Prior to the adoption of CSRD and the legal mandate for sustainability reporting, it was largely voluntary. Apart from GRI, there were also multiple frameworks and standards developed by other organizations for the same. Thus, companies generally used the standards which were better suited to their agendas. This prevented comparability among different companies’ reports. Besides, a lack of legislation and universally accepted standards forced the companies to develop their own goals, strategies, and standards, which are generally based on their capabilities and progress, rather than on a standard benchmark. Apart from affecting comparability, it also made the reporting confusing and misleading for the stakeholders.

Notably, despite the promising nature of the concepts of sustainability reporting and ESG, they have not been able to deliver any significant results in terms of sustainable development in the last two decades.
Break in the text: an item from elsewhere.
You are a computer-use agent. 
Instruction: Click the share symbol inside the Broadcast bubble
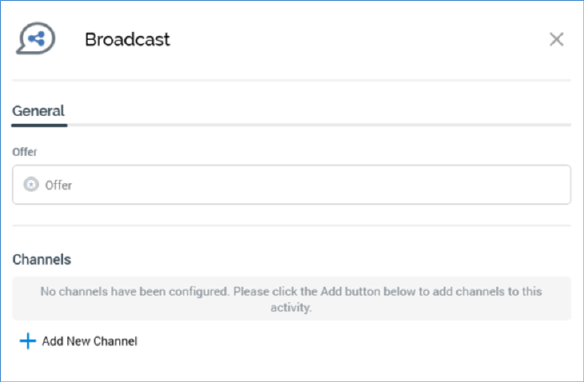(36, 38)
While there may be some amount of efficiency and optimization achieved through this practice, it is insignificant compared to the growth in environmental degradation by commercial production. This insufficiency may be attributed to the lack of universal standards and pertinent legislation. The absence of a transparent audit in most of the cases of the reporting has also contributed to its limited success. According to researchers, what the world of corporate sustainability needs, is a more rigorous and aggressive legislative approach rather than the current passive one of voluntary sustainability and ESG reporting. One can only hope that the introduction of CSRD and ISSB standards will pave the way to significantly lessen the impact of the business world on our planet!